Determining Disabilities

In order to give your child the proper help that he or she needs, it's usually best to determine what kind of reading disability your child has. Consult with your child's teachers and other reading professionals at school. It's possible that they'll refer you to professionals that can help outside of school, like child psychologists and tutors who specifically work with kids who have disabilities.

If your child's having difficulty reading, he or she may be dyslexic. Dyslexia is a general term that refers to a person's struggle with understanding words and letters. Dyslexia does not affect a child's intelligence in any way, and there are specific techniques you can use to help a dyslexic child read with ease.

Reading at Home

Regardless of the severity of your child's disability, reading to your child can be very helpful. The more time your child spends with books, the more he or she's likely to overcome aspects of the disability. This practice enhances comprehension and will also help your child maintain a positive attitude about books and reading in general.

Connecting Letters to Sounds

Kids with dyslexia and other disabilities often take longer to learn the sounds of the alphabet. They have difficulty blending sounds of letters into words, and as a result, they can experience difficulty reading. This type of reading disability usually can be attributed to lacking the letter-to-sound connection. These children oftentimes learn best visually, rather than phonologically.

If your child has this issue, picture flashcards can be useful. Use your child's visual memory to trigger phonetic and letter memory.

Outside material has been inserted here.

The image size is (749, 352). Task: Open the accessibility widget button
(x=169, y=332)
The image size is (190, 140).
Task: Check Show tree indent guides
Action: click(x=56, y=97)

Letters are ultimately a series of symbols, and flashcards can help attach these symbols to images your child can relate to.

Getting Help and Information

If your child's in need of reading help that you can't provide, refer to the U.S. Department of Education, the American Academy of Child and Adolescent Psychiatry or the Learning Disabilities Association of America. These sites can provide you with specific information about your child's disability. They can also point you to resources, such as child psychologists, schools for kids with learning disabilities, Special Education Services and assistive technology.